TASK DESCRIPTION:
Return each line of the records below that contains the string "width", treating uppercase and lowercase as different.

ENTRIES PROVIDED:
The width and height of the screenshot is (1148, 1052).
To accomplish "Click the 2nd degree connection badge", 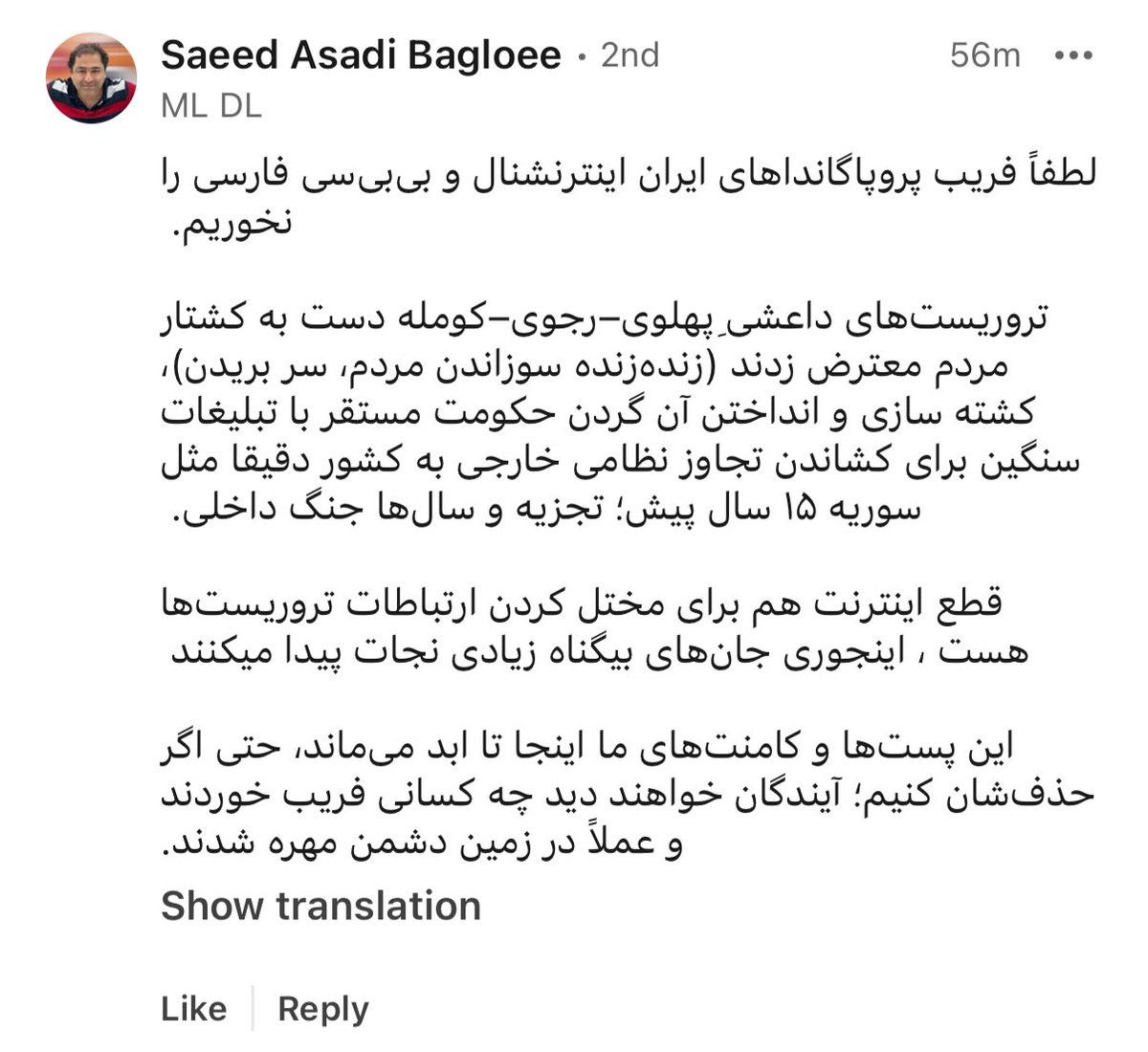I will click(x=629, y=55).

---

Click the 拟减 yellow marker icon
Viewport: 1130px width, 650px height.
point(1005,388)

OUTPUT OF THE EXERCISE:
The width and height of the screenshot is (1148, 1052).
Viewport: 1130px width, 650px height.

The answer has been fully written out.